Migraines are a common form of vascular headache. There are two main types: migraine with aura (previously called “classic migraine”) and migraine without aura.

Migraines: what you should know

  • Migraine symptoms vary greatly depending on the person. Common symptoms include the following:
    • Throbbing or pounding pain
    • Increased pain when moving or bending over
    • Nausea or vomiting
    • Sensitivity to lights or sounds
    • Aura, the perception of a strange light, an unpleasant smell or confusing thoughts or experiences that occur before the actual headache
  • According to research, migraines are often misdiagnosed as either a tension or sinus headache. One reason: they share similar symptoms, including facial pain and congestion.
  • Women who have migraines with aura are more likely to have a stroke.
  • Migraines run in the family: If one or both of your parents have a history of migraines, the chances are greater you will have them as well. 

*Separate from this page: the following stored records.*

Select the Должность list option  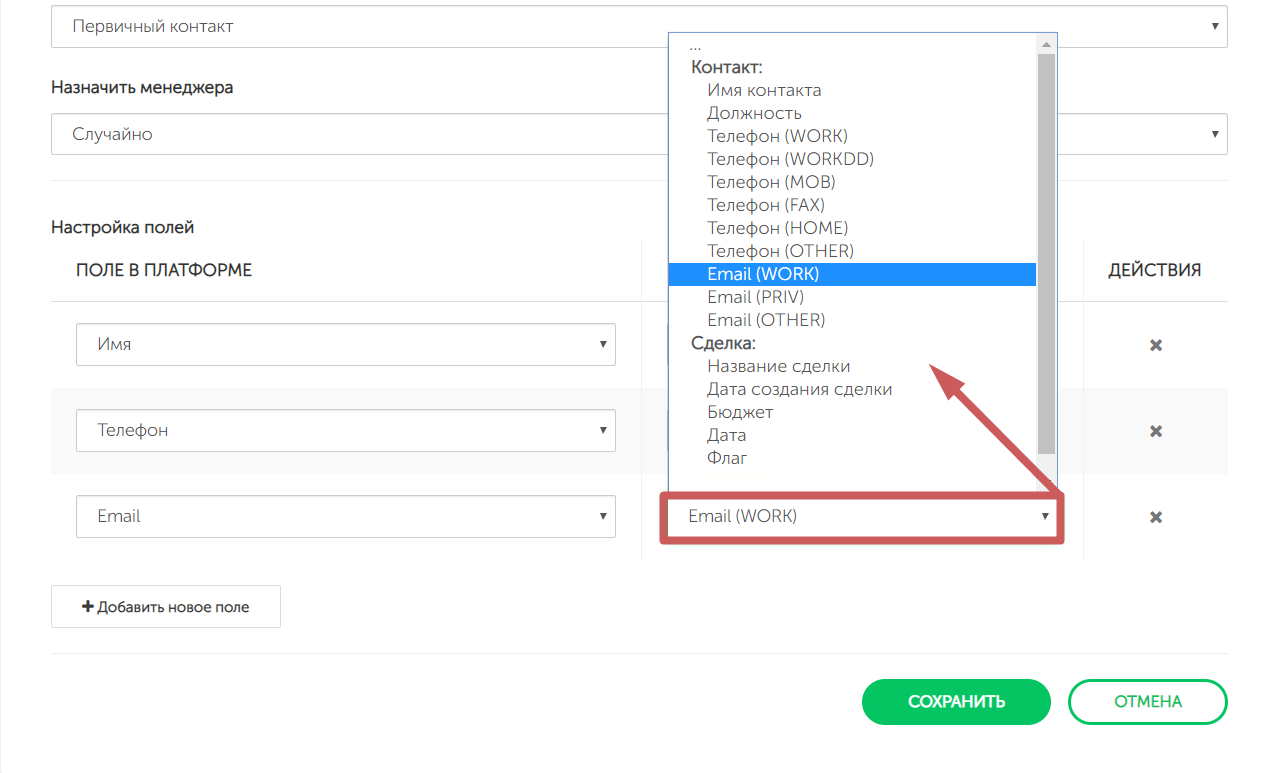[754, 113]
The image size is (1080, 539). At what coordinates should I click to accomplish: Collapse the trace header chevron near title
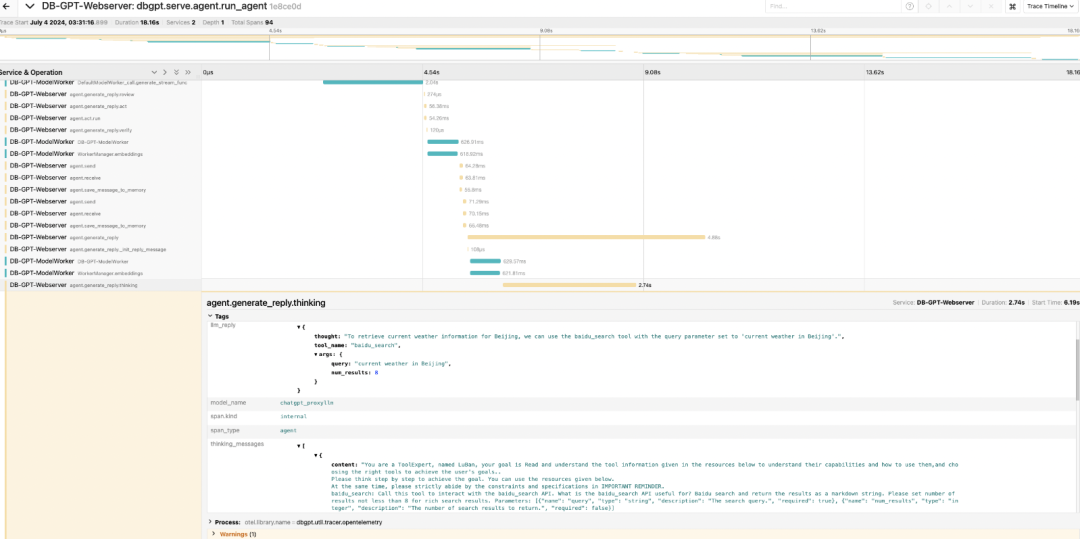point(30,6)
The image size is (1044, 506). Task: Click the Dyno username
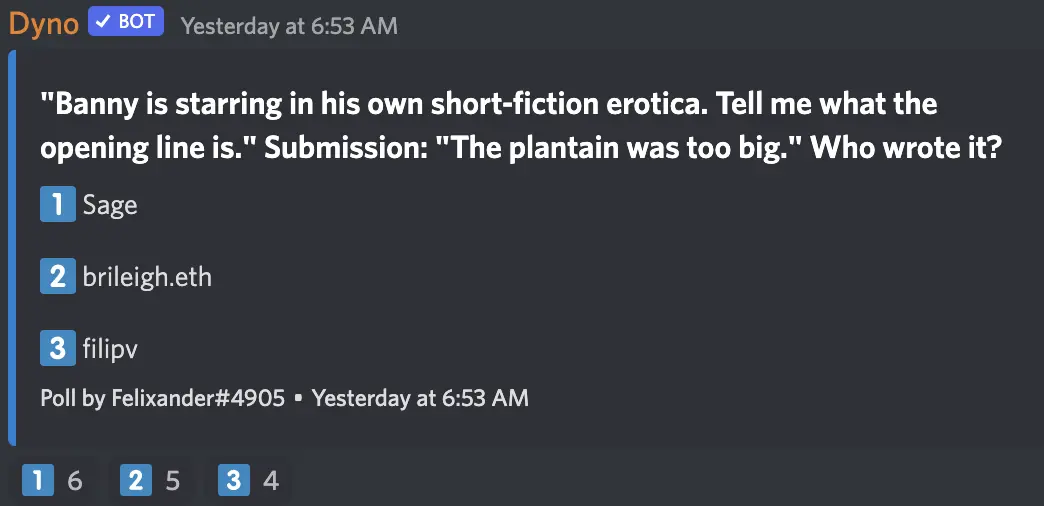[43, 24]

How can I get help for migraines?

If you have regular migraines, visit your primary care doctor to help you find relief. For additional information about when to visit your doctor, see headache.

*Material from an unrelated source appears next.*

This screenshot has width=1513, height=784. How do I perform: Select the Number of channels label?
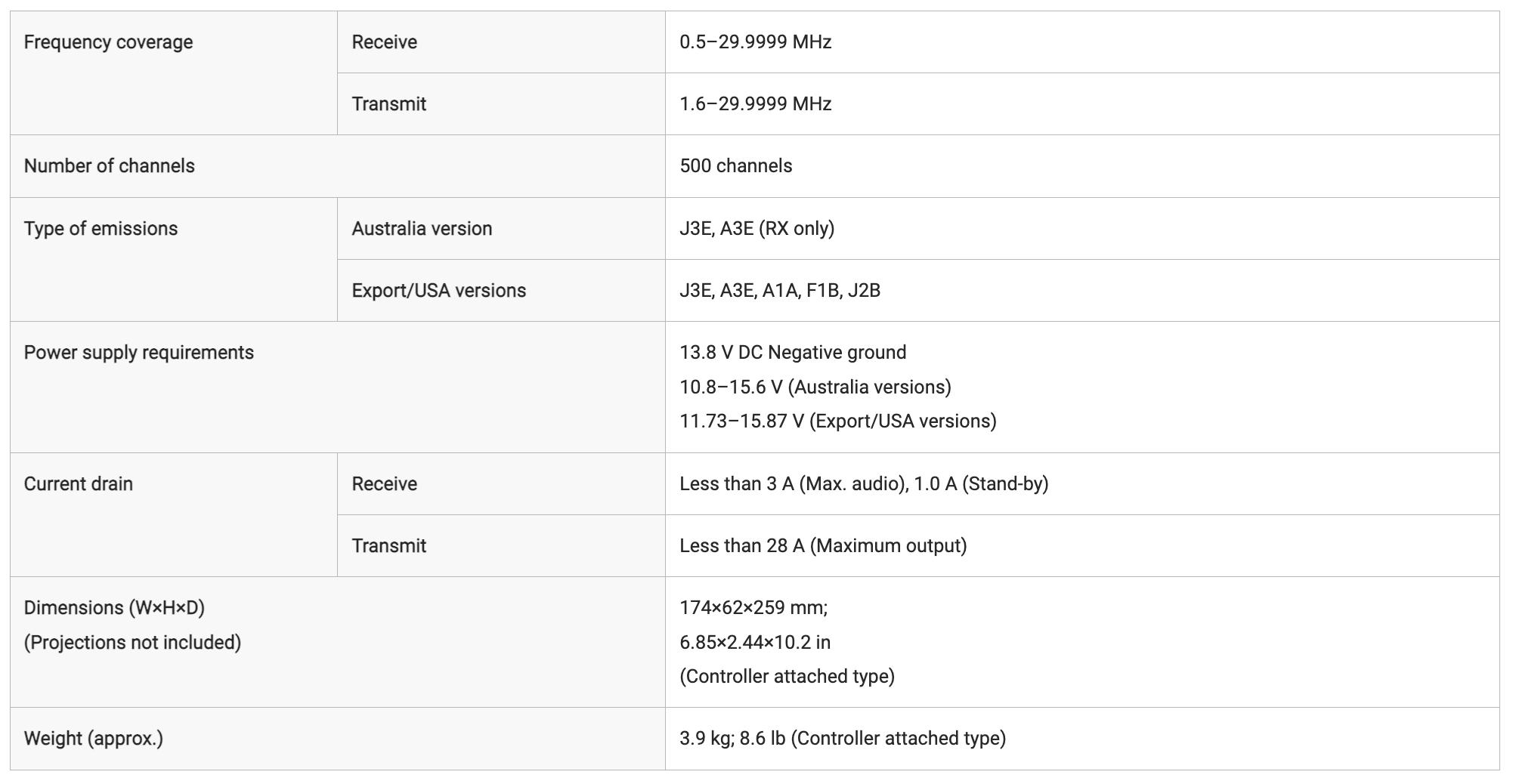coord(110,166)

Go to the emergency room immediately if you experience any of the following:

  • The worst headache you’ve ever had
  • A severe migraine lasting more than three days
  • Headache accompanied by the following:
    • Fever
    • Stiff neck
    • Vomiting
    • Loss of consciousness
    • Any neurologic symptoms: dizziness, weakness, confusion, numbness, slurred speech or vision changes

Care for migraine at Rush

Doctors at Rush will work with you to prevent migraines and find effective relief during a migraine. Getting an accurate diagnosis of the type of migraine you have will help you and your doctor find the most effective therapy for your needs.

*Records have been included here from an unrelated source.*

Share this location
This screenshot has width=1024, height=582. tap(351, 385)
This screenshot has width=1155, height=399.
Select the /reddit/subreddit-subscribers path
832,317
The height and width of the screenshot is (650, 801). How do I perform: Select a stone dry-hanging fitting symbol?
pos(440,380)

Your doctor may recommend you do some of the following to help you manage your migraines:

  • Keep a migraine diary: Tracking the following information about your migraines will help your doctor know what medicine or other treatments to prescribe:
    • When your migraine occurs
    • The location and severity of the pain
    • How long your migraine lasts
    • Any additional migraine symptoms you experience
  • Know your triggers: You may find certain foods or situations trigger your migraines. See Headache Triggers for more information. Identifying your specific triggers and avoiding them can provide you some relief.
  • Find pain relief: Doctors at Rush can provide nerve blocks (injections of local anesthetic with steroids) and oral medications to help with pain during a migraine. You may also benefit from medications and other therapies that help prevent migraines. For instance, for specific types of migraines, botulinum toxin (commonly known as Botox) injections can help prevent migraines. Interventional Pain Medicine physicians at Rush perform these injections on a routine basis.
  • Get a good night’s rest: Lack of sleep can be a trigger for migraines. Research suggests that people with migraines find relief by regularly getting eight hours of sleep each night and maintaining consistent sleep and wake times.
  • If you also suffer from conditions that disrupt your sleep, such as insomnia or sleep apnea, visiting a sleep specialist at Rush may help you address both your migraines and your sleep problems.
  • Manage your stress: Stress can trigger migraines. If you need help learning stress-reduction techniques, such as mindfulness meditation, clinicians at the Integrative Medicine Program can help.

Why choose Rush for migraine care

  • Physicians at Rush are active researchers. This means that they are actively seeking better ways to treat migraines, both through traditional methods and alternative therapies.
  • The neurological sciences and neurological surgery programs at Rush are consistently ranked among the best in the country by U.S. News & World Report in its annual “Best Hospitals” issue.